Ralph se dio la vuelta y le disparó. El ruido fue ensordecedor. El joven pareció bailar unos instantes, luego resbaló y cayó al suelo, mirando todavía con sorpresa a Ralph. Tenía un agujero en el pecho mayor que una pelota de béisbol, y por él salía disparado un chorro de sangre arterial. La multitud lanzaba aullidos -auténticos aullidos agudos-, con un sonido que hubiera podido cortar una luna de vidrio. Ralph retrocedió, impresionado por el griterío e impresionado también por lo que había hecho. Podía haber sido Hemingway, podía haber sido el más arrojado, el más duro, el inspector con más pelotas de toda la Brigada de Narcóticos; podía haber visto sangre, tripas y putas hechas lonchas con hojas de afeitar; pero, en realidad, a los cuarenta y tres años, era la primera vez que mataba a un hombre cara a cara, la primera vez que le disparaba deliberadamente, porque sí, y se sentía horrorizado, atónito y también excitado; la adrenalina le subía por todas partes tan aprisa que le daba la impresión de que podría dar un salto de siete metros hacia atrás.
Pero la multitud se abalanzó hacia él; blandían bates y tiraban ladrillos, y un codo de tubería oxidado le dio en la frente y casi lo dejó sin sentido. Disparó al aire dos veces, pero la multitud no hizo caso, así que volvió a disparar y entonces una chica cayó de bruces. Disparó de nuevo y cayó otro joven.

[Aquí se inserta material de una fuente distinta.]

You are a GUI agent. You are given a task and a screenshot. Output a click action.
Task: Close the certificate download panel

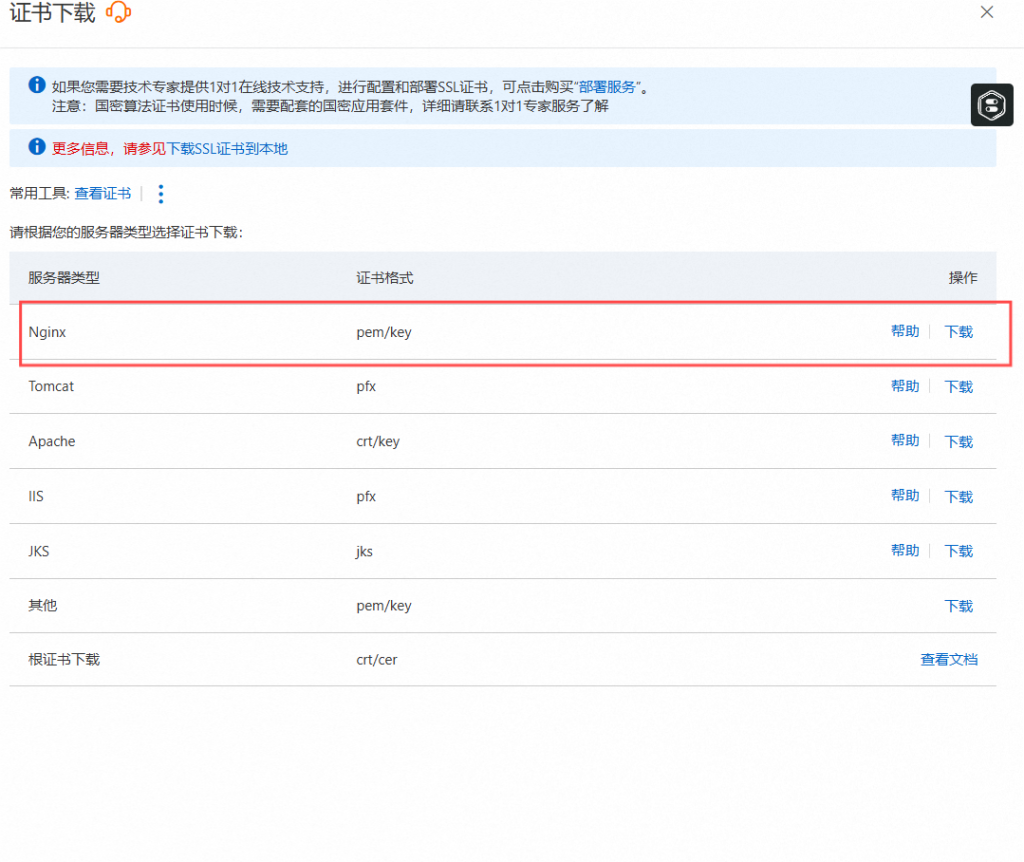986,13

La multitud no se detuvo. Los disparos no los disuadieron, sino que sólo sirvieron para enfurecerlos aún más. Cada disparo les proporcionaba otro mártir. Cada disparo añadía otra credencial a su causa.
– ¡Muerte a los cerdos!
Ralph pensó que iban a descuartizarlo. Pero entonces, en alguna parte de su subconsciente oyó el profundo sonido de una escopeta de repetición cargada con perdigones, y luego lo oyó otra vez.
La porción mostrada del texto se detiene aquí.